[Records from a data collection]
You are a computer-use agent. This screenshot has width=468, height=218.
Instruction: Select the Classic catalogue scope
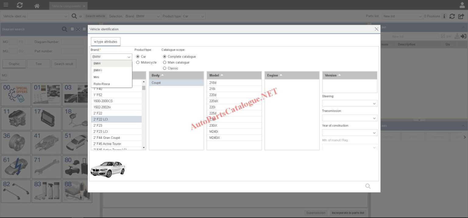[x=165, y=68]
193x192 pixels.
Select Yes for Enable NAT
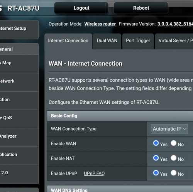(x=156, y=158)
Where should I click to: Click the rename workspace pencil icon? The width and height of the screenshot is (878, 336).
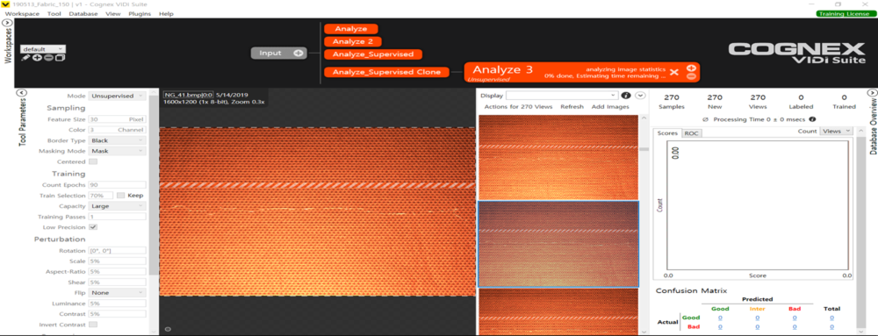click(x=25, y=58)
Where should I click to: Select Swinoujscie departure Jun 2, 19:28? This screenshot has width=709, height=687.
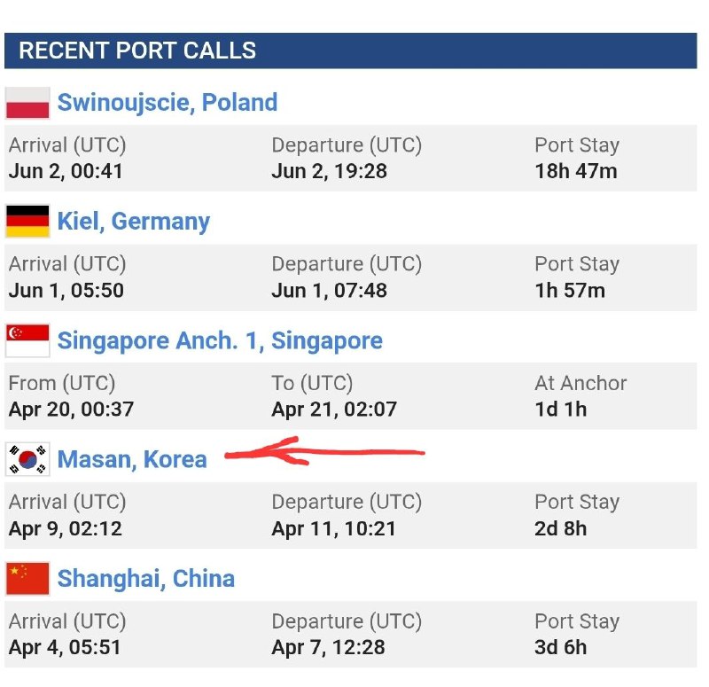tap(329, 171)
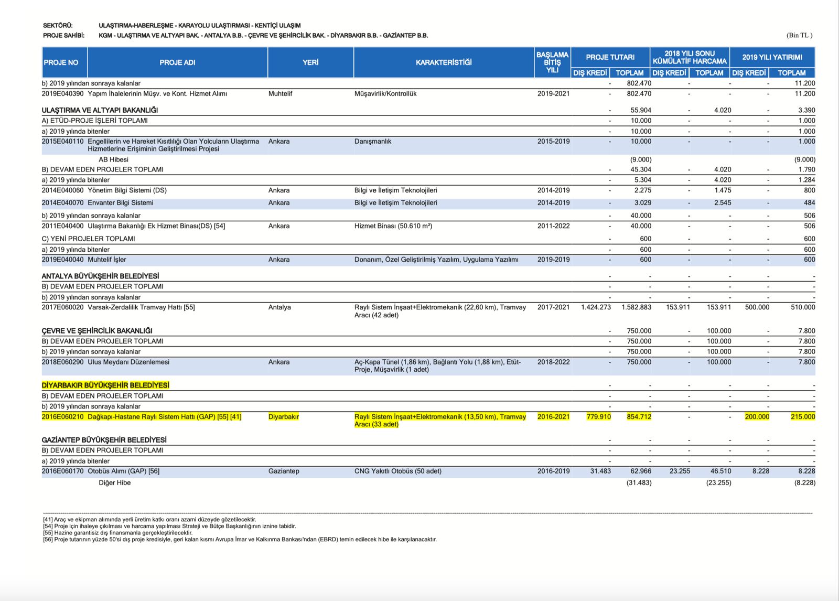
Task: Click the ANTALYA BÜYÜKŞEHİR BELEDİYESİ section heading
Action: (100, 276)
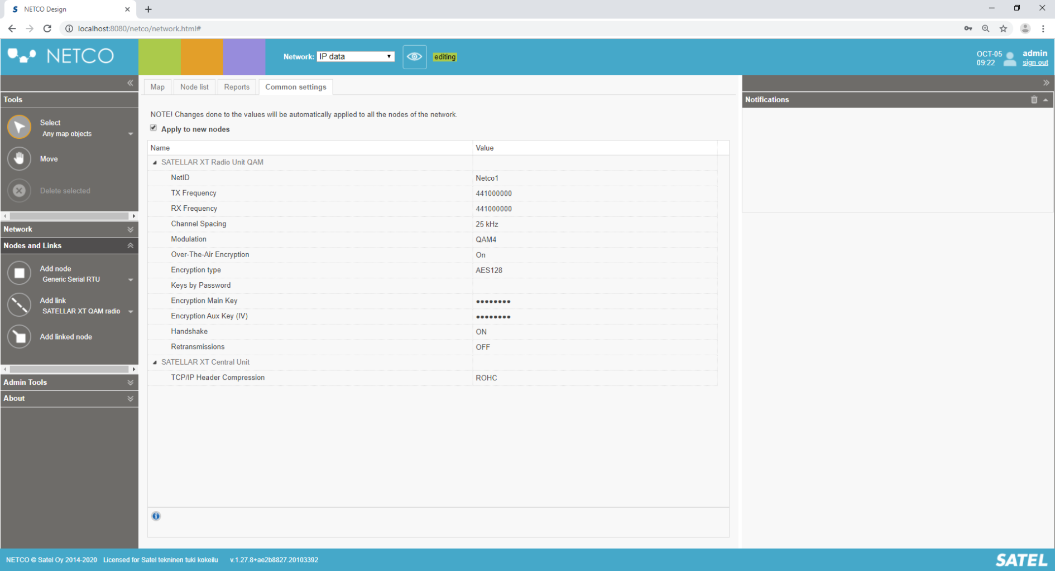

→ **How to complete this task**
Your output should be only the lines from the line with "Where should I click to: Select" through the end of the data, exactly as they stand, and no pictures.

→ **Response to the exercise**
Where should I click to: Select Swinoujscie departure Jun 2, 19:28? This screenshot has width=709, height=687.
tap(329, 171)
Task: Click the ANTALYA BÜYÜKŞEHİR BELEDİYESİ section heading
Action: (100, 276)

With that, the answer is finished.